**Task description:**
Output exactly the lines from the one with "Image resolution: width=270" to the close of the records below, first and last included.

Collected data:
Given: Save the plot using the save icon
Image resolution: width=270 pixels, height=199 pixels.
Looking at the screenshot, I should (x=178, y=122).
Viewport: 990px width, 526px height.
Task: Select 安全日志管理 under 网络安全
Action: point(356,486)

**Task solution:**
Image resolution: width=270 pixels, height=199 pixels.
Looking at the screenshot, I should (x=178, y=122).
Viewport: 990px width, 526px height.
Task: Select 安全日志管理 under 网络安全
Action: point(356,486)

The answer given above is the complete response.